Our family counted time relative to the next school reopening, and the next, and the next, until we realized that our children who attend Charlottetown JPS were home indefinitely.
Tension accompanied school reopening. We were promised schools were safe, but this promise was belied by the reality that COVID-19 was impacting communities and groups differentially: racialized and lower income communities were experiencing this pandemic at a far higher rate than more affluent communities like ours in Centennial; immunocompromised people were unsafe; disabled and elderly people in long-term care were in crisis; and the burden of unpaid care was falling on women, who were often the parent supervising their children as they learned from home during rolling school closures throughout the 2020-2021 school year.
We are not in this together.
This year, families, teachers and students are starting to feel the impacts of two years of school disruption. Virtual schools, which are resource intensive, have collapsed. Many high school students and elementary students with the most intensive needs, those living with autism or physical, developmental or learning disabilities, are learning in a hybrid model of education where the teacher is split between virtual and in-person learners.
Opportunity gaps, driven by the social, political, and economic inequalities that have intensified since COVID-19 are growing and investments in public education are not keeping up. The consequences of underfunding public education have long been documented, inclusive of its impacts on economic opportunity, social mobility and health. This pandemic has taught us that if we do not think collectively and invest in public services, it will cost us. Will we apply its lessons?

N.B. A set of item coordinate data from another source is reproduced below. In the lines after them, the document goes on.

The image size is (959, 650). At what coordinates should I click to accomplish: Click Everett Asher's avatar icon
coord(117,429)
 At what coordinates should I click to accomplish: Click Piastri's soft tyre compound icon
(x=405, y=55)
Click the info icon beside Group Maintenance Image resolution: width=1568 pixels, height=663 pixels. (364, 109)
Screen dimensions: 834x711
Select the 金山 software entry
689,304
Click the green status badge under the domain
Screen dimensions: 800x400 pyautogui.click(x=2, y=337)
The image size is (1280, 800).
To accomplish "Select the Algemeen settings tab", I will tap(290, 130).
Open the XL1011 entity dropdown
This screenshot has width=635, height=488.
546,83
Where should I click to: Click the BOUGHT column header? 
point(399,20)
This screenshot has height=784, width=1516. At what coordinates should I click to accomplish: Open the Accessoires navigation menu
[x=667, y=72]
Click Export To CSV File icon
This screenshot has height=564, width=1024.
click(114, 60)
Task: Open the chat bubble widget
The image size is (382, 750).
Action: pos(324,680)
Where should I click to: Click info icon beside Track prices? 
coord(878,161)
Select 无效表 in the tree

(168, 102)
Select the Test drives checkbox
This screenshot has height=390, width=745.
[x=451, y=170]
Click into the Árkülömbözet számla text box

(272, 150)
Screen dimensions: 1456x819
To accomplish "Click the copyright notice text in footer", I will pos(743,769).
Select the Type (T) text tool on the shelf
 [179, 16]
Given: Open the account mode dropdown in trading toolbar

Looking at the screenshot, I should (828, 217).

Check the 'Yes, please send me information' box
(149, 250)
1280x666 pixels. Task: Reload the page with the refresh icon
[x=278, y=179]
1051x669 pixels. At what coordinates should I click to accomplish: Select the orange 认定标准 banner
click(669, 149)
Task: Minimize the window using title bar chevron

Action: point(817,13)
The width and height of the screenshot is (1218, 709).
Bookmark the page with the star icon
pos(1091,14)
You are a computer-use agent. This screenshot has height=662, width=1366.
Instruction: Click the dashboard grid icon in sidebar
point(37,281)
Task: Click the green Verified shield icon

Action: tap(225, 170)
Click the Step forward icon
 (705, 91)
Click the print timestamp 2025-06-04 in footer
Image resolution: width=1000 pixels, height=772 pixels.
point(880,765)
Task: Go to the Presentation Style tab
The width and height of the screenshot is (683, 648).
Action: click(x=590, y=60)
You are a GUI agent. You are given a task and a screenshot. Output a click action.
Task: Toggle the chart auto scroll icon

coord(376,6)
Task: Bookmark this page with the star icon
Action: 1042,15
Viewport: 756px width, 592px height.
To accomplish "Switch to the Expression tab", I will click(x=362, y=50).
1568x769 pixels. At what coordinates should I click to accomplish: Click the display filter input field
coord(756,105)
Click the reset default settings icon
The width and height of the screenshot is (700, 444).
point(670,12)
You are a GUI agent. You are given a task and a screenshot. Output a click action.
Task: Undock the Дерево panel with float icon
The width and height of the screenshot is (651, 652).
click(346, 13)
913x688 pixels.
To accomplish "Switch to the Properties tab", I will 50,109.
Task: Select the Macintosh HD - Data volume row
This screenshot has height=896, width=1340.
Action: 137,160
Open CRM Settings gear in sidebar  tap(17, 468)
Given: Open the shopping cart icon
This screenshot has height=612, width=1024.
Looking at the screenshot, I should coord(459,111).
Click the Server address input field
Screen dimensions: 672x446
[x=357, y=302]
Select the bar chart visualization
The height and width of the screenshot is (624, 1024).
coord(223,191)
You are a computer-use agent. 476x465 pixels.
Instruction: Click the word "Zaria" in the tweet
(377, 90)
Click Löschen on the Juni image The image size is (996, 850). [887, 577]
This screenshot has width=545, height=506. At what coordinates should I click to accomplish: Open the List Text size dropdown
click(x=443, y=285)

Crisis management is a dynamic and chaotic process not just in the hands of elected officials, but also the public to whom they are accountable. And crisis presents both challenge and opportunity. As we look toward a future after a crisis, what values do we want to leave in the past and which do we want to take with us? What role do children play in strengthening the community? How much are they worth to care for and educate?
Budgets reveal priorities and they reflect collective values. We have a lot to be proud of but we have also left many behind, including our most vulnerable. It is a moral obligation to ensure we centre their needs in the decisions ahead of us. For those with privilege, we must spend it wisely.
Fighting the long fight for public education in crisis and beyond requires reflection on the democratic function of schooling, and its relation to economic and social structures that bring opportunity. We all have some power to influence the collective agenda, and I hope one lesson we take from years of disruption is to harness that power to make positive change at all sites and scales, during and between elections.
Beyhan Farhadi is a Postdoctoral Fellow at York University, a secondary teacher, and parent to two children at Charlottetown JPS.